(Esta es la traducción al inglés de mi entrada anterior Meta y el Fediverso)

I'm new to Mastodon, one of those who arrived during the November 2022 migration. But I came to stay. I have followed and participated in the #TertuliaExtraordinaria #MetaEnElFedi debate of the Spanish speaking Fediverse community. After some time of reflection I'm going to express here my provisional position on whether we should block Threads preemptively.

It is possible that by the time this is published the discussion will be exhausted and pointless, maybe the Meta people will sign an agreement only with the three or four larger instances, or maybe they will change their minds about ActivityPub and won’t need us at all. I don’t think that what smaller instances think has much influence on what will happen globally, but it does matter for the members of each instance. A hypothesis: the key to whether Threads applies to federate with the Fediverse will depend on the demands of the European Union (Europe has an influence on global regulation that is rarely remembered) and not on an interest in eating up a space of twelve million users who would immediately flee.

The starting point is clear: those of us here don’t like Meta, we fear an EEE (Embrace, Extend and Extinguish) attack from their side and we also fear the possible consequences of a federation with the Threads instance. But we must stop looking at the situation from our little corner and take a global view. Let’s try. ActivityPub is an open protocol. Communication between (non-blocked) servers should be universal like telephone or mail. We have never blocked @gmail.com or @hotmail.com mails. Are we going to block @threads.com? Blocking Threads is not going to end capitalism. Blocking has to be very well justified and not push us into a corner. Is preemptive blocking necessary? Is it useful?

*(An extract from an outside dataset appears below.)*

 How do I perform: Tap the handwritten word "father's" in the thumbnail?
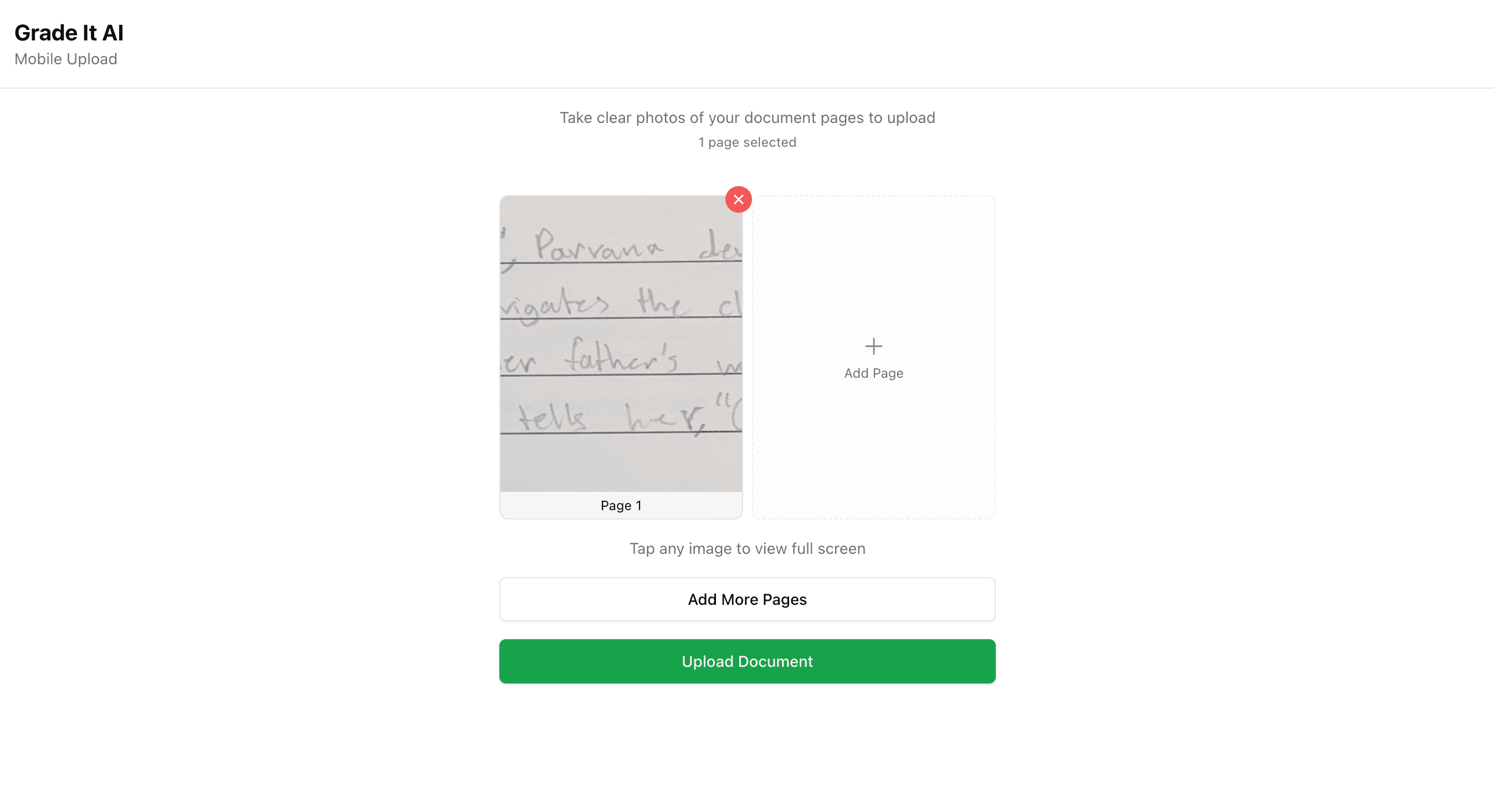[x=621, y=357]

Threads has not been created against the Fediverse, but against Twitter. That’s not to say that we can’t be collateral damage; being collateral damage is what we must defend against. They promise to integrate the ActivityPub protocol to manage the social graph in a better way and possibly to overcome the conditions imposed by the European Union. That would be a good thing. In fact, moving between instances still causes problems, toots get lost… And the bad things? Slowing down the growth of the Fediverse, buying instances, getting them out of the road because of the new resource demands of a gigantic Fediverse, invasion of unmoderated messages, splitting us (as if we need help for that)… The fundamental problem is that the Threads instance would be a very special, massive, unmoderated instance, managed by algorithms and criteria that we don’t care about and that may harm us. On the other hand I see no point in having the Threads message stream in my federated timeline in Mastodon, only detriments. And Threads is not interested in Mastodon’s timeline, its business is to control what users see.

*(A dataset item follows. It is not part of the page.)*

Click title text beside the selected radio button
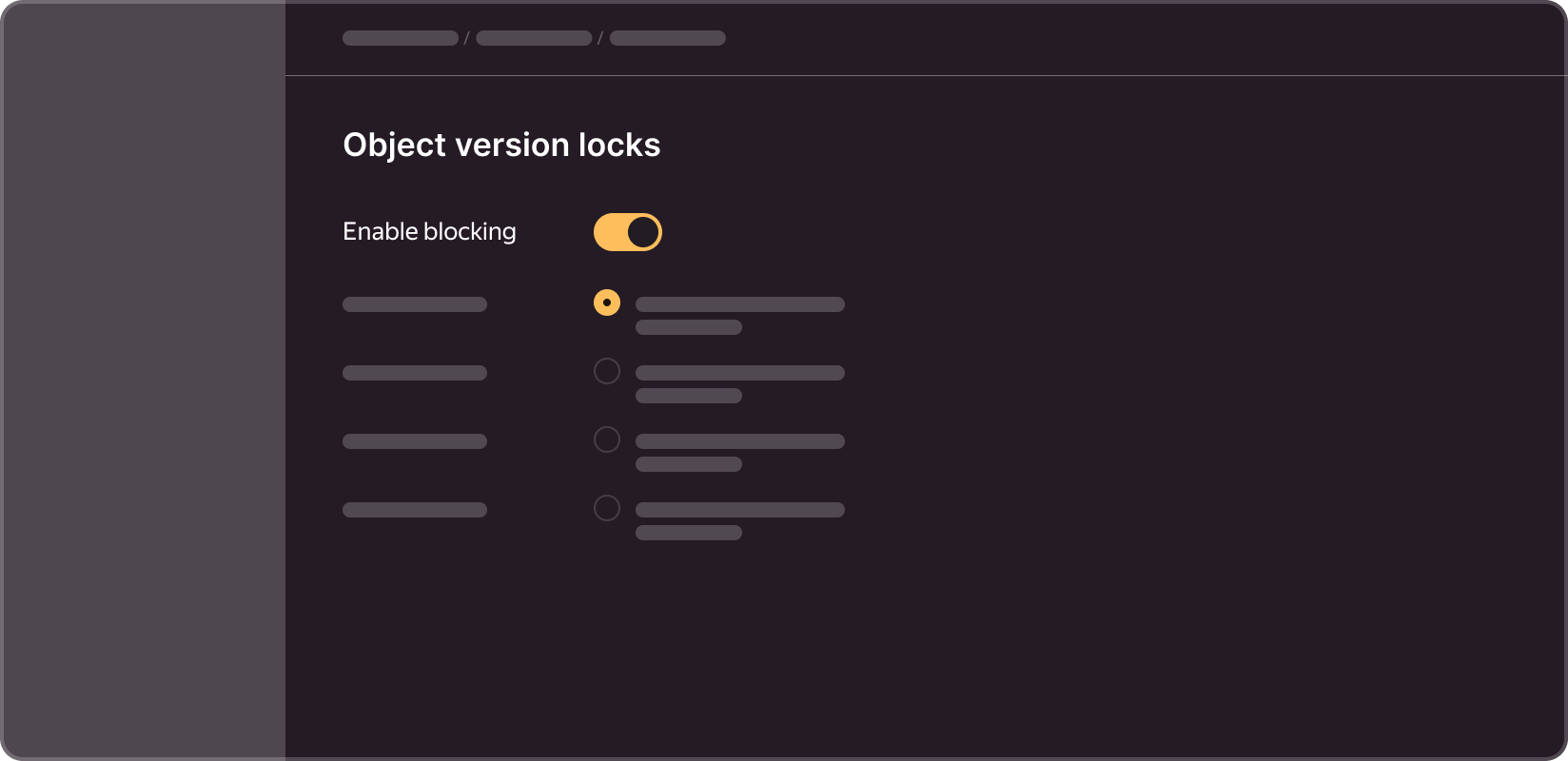 pyautogui.click(x=740, y=304)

What can we do? I think we should distinguish between the Meta product and the Instagram-Threads user accounts. I don’t know how this distinction can be made technically, whether with some instances that act as a gateway or with some other solution. In the universal model I was talking about earlier, it would make sense and it would be nice to be able to contact some_friend@threads.com from my Fediverse client. But is a message from me to some_friend@threads.com going to show up on their timeline as a commented retweet or whatever it’s called on Threads, and be subject to the possible hate-fire of that space? A significant percentage of the Fediverse came here for refuge from that. Such an exchange would only be permissible if the messages are private. I have a less strong opinion on whether or not my public toots should be watchable in the Threads timeline (first because they are already public, and secondly because I’m convinced that the algorithm has no interest in showing external, ad-free toots), and on whether there are problems with viewing public posts from some_friend@threads.com on my Mastodon client.

As a very tentative conclusion, I am against treating threads.com as an instance like any other. I am against the appearance of the Threads timeline on my federated timeline. I’m against the messages I exchange with someone being visible there. Is it technically possible to eliminate all these problems and have a functional communication system left, some mechanism for interoperability? I don’t know but I suspect that would be the way to go.